Genomic DNA from each organism was first sheared using ultrasonic shearing (Covaris LE220-plus) using the following settings: peak power=450W, duty factor=30%, cycles/burst=200. DNA was sheared to an average size of 75 bp in Tris-HCl buffer (pH=8) and applied in multiple cycles of 30 minutes each for a total of 60-90 minutes, allowing time for the water bath to cool between cycles such that the maximum temperature of the samples did not exceed 15° C. After shearing, up to 1 μg of each genomic DNA sample was used to prepare fragment libraries using the KAPA HyperPrep kit and standard manufacturer's protocol. During the adapter ligation step, custom annealed Y-adapters were introduced at a concentration of 15 pM (5 μL adapters in a reaction volume of 110 μL, final adapter concentration=0.7 pM). These custom adapters were prepared by annealing a full-length i5 index adapter with a stub i7 adapter. Ligated libraries were amplified for 8-10 cycles using primers P1 and P2 stub. Oligonucleotide and barcodes as well as strains used in this work are detailed in the supplementary information.

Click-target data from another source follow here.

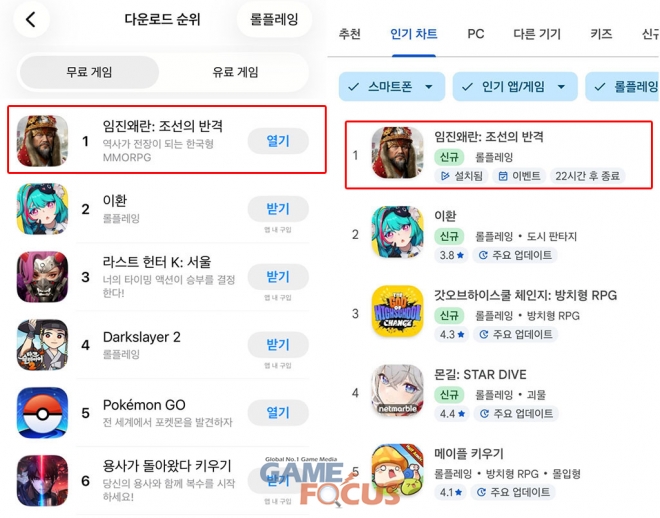The width and height of the screenshot is (660, 518).
Task: Tap 열기 button for 임진왜란: 조선의 반격
Action: (x=278, y=141)
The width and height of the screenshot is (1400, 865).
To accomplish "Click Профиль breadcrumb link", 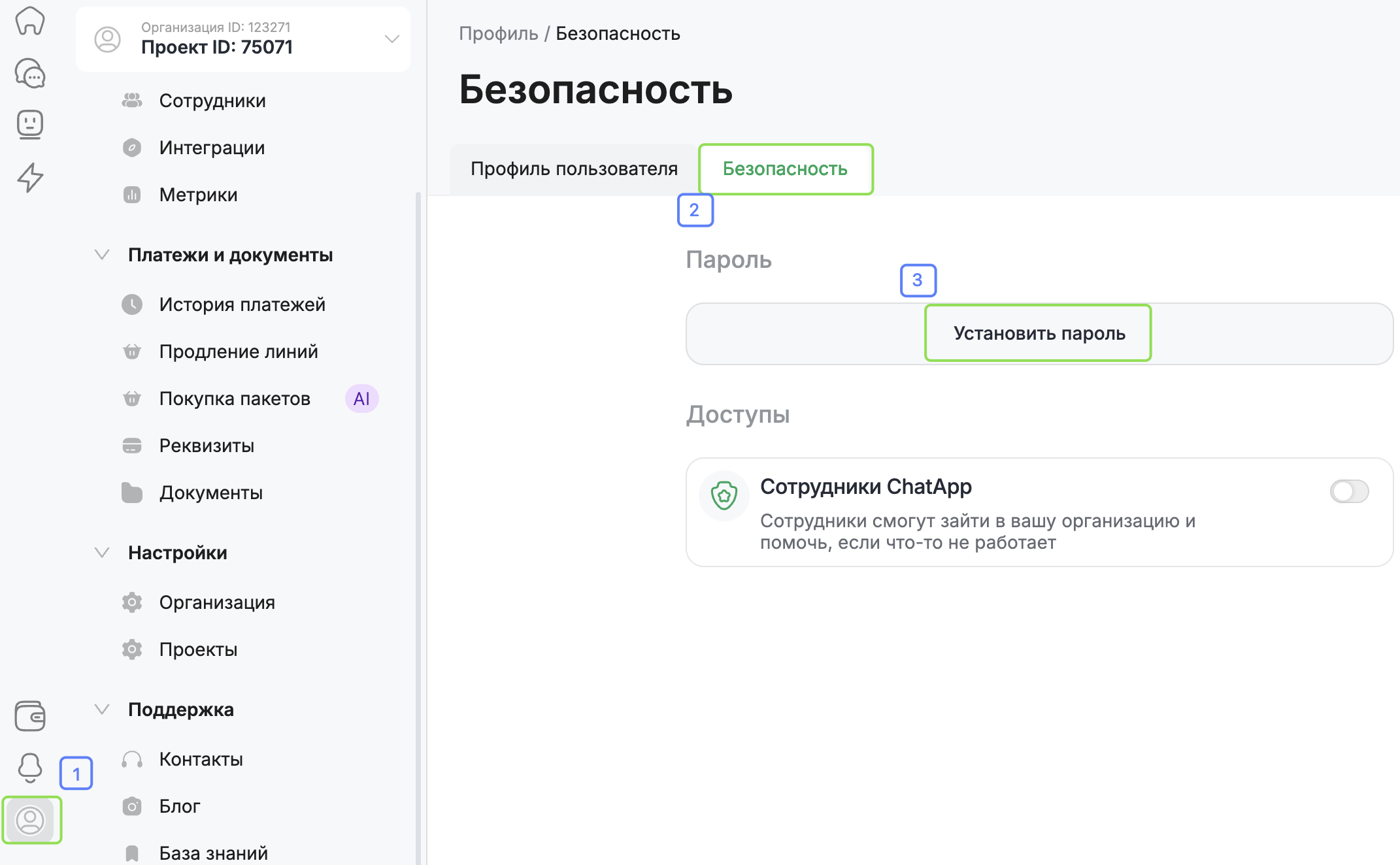I will click(498, 33).
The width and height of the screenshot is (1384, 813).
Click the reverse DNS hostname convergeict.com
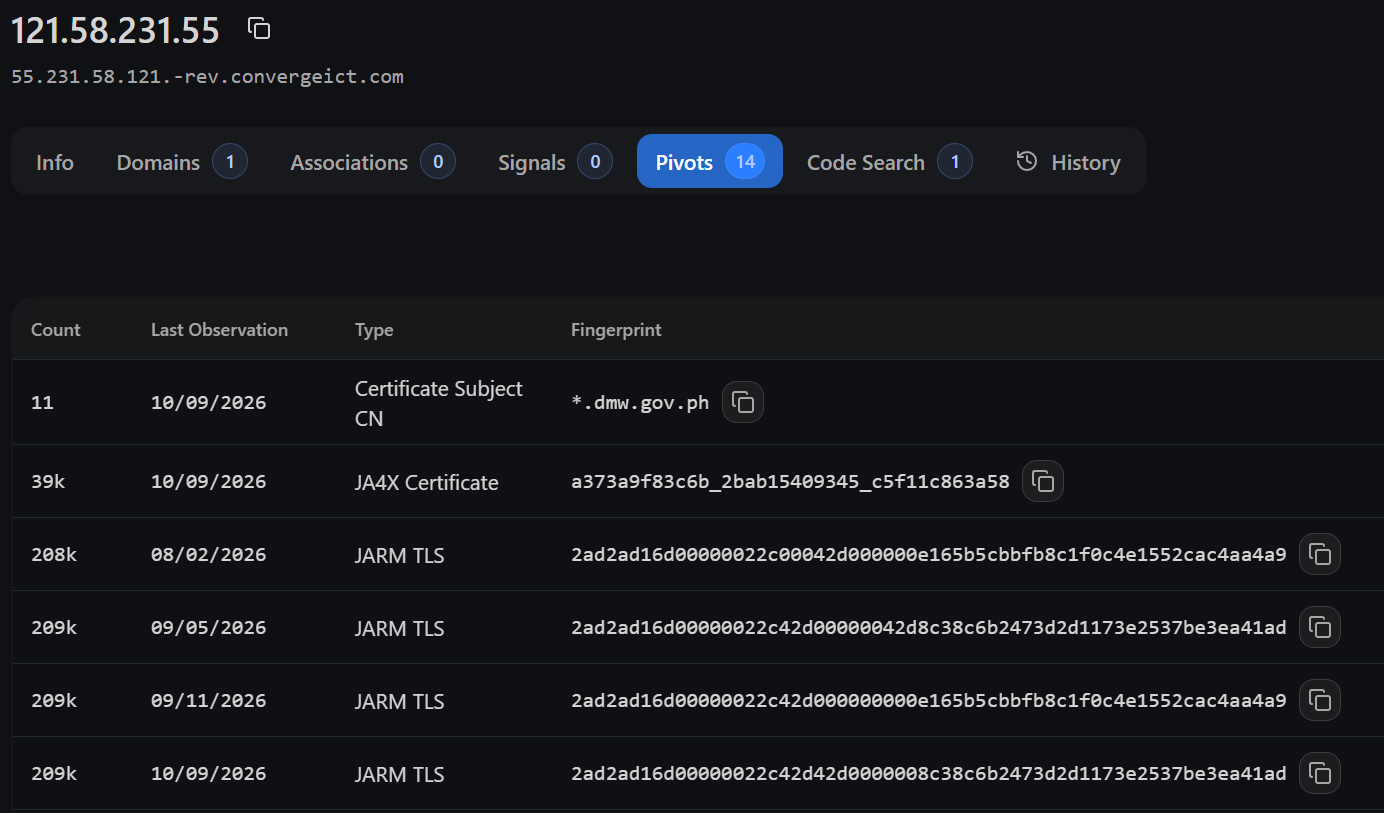pyautogui.click(x=207, y=76)
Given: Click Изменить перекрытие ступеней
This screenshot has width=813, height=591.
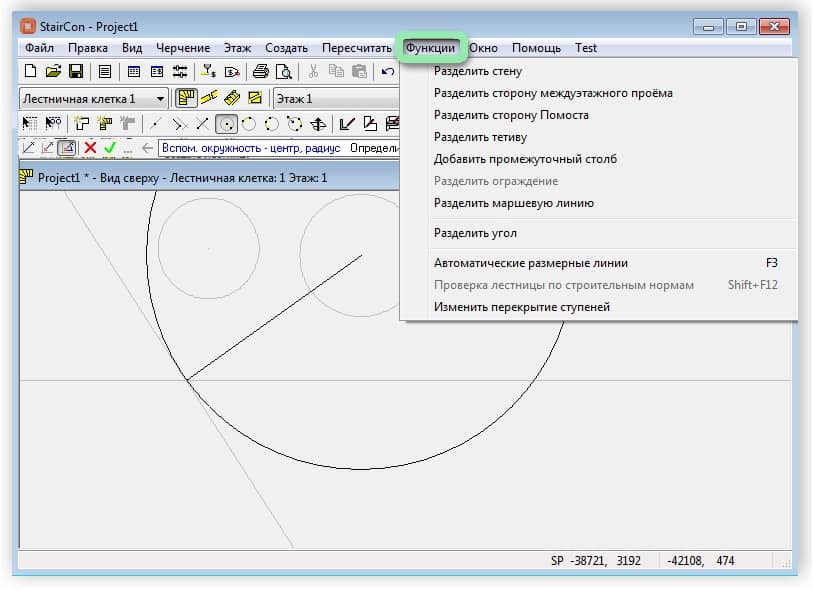Looking at the screenshot, I should click(521, 307).
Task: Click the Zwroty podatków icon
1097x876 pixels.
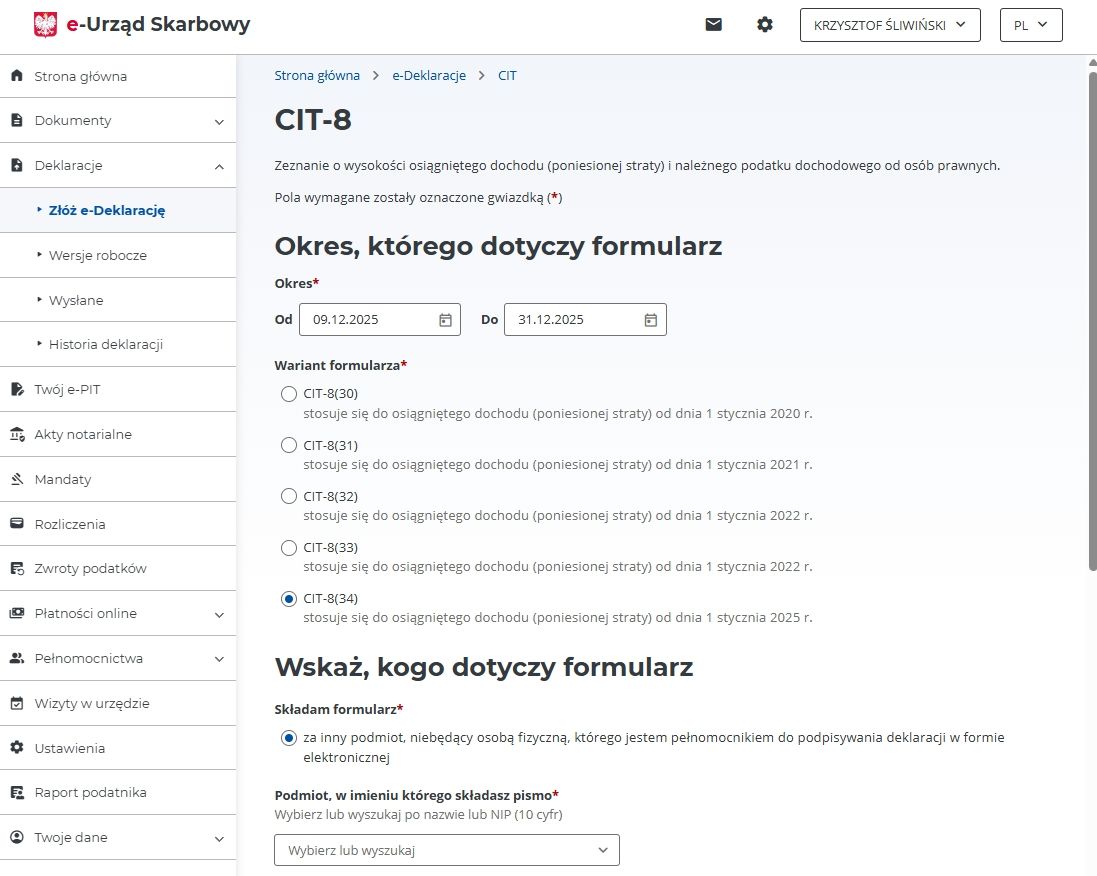Action: tap(16, 569)
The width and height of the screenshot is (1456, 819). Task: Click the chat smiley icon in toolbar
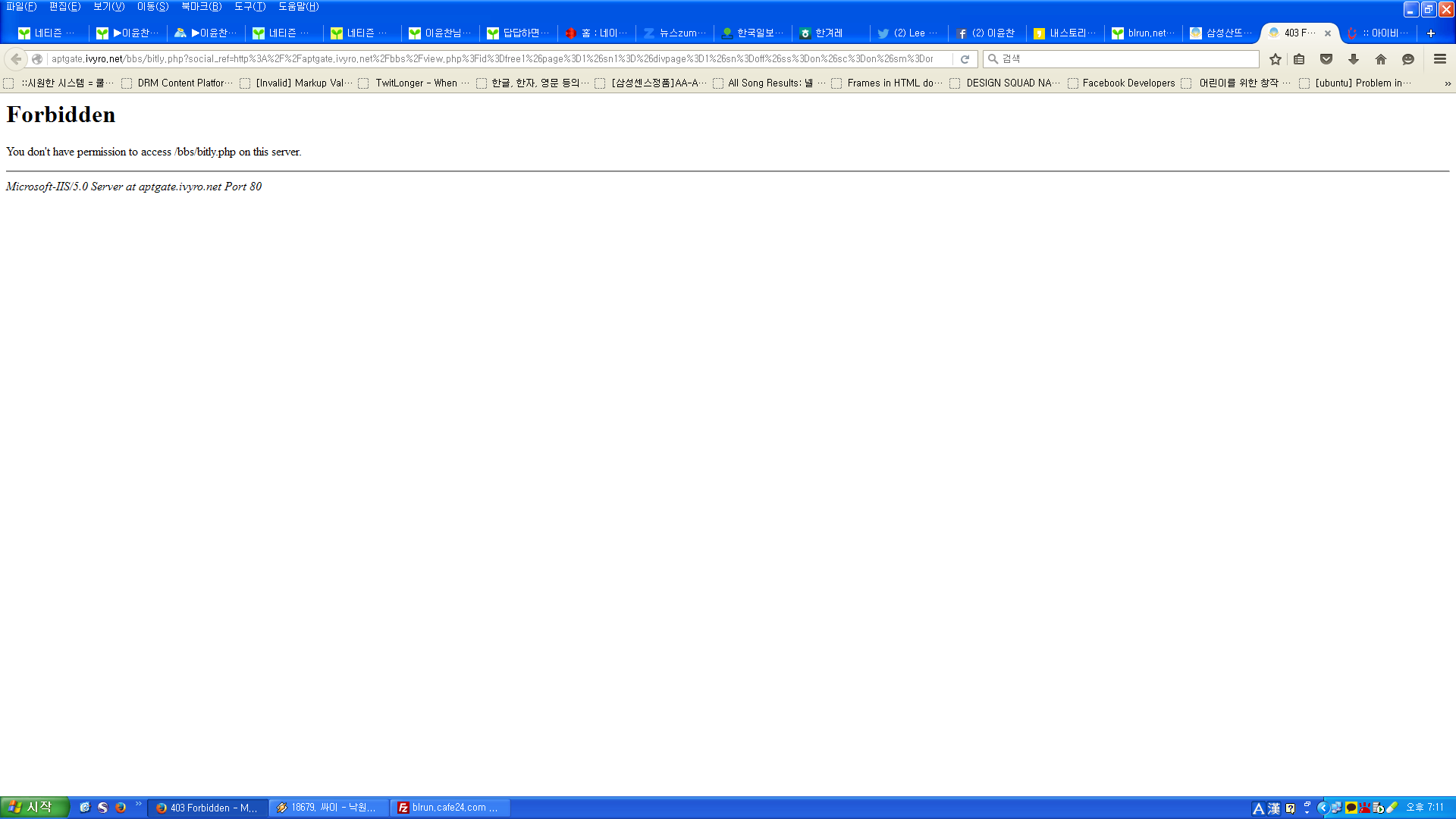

ThermoFisher Dynabeads MyOne Streptavidin T1 were pelleted on a magnetic rack, washed 4× in PBS pH=7.4+0.1% v/v Tween20 and resuspended in an equal volume of this buffer. For each reaction, the following were combined in a mastermix (volumes given are per well/reaction): 15 μL resuspended beads, 1 μg salmon sperm DNA, and 1 ng amplified DNA fragment library from each organism, and topped off with PBS pH=7.4+0.1% v/v Tween20 to a final volume of 50 μL. Mastermix volume was scaled up for 384 samples. Subsequent steps were carried out in 96-well plates using a Hamilton Vantage liquid handler.
The bead+library master mix was aliquoted into each well of a 96-well plate, topped off with 50 μL PBS pH=7.4 and stamped into the plates containing the expressed TF proteins. Plates were incubated for 1 hour at room temperature, with gentle pipet mixing every 2 minutes to keep beads from settling.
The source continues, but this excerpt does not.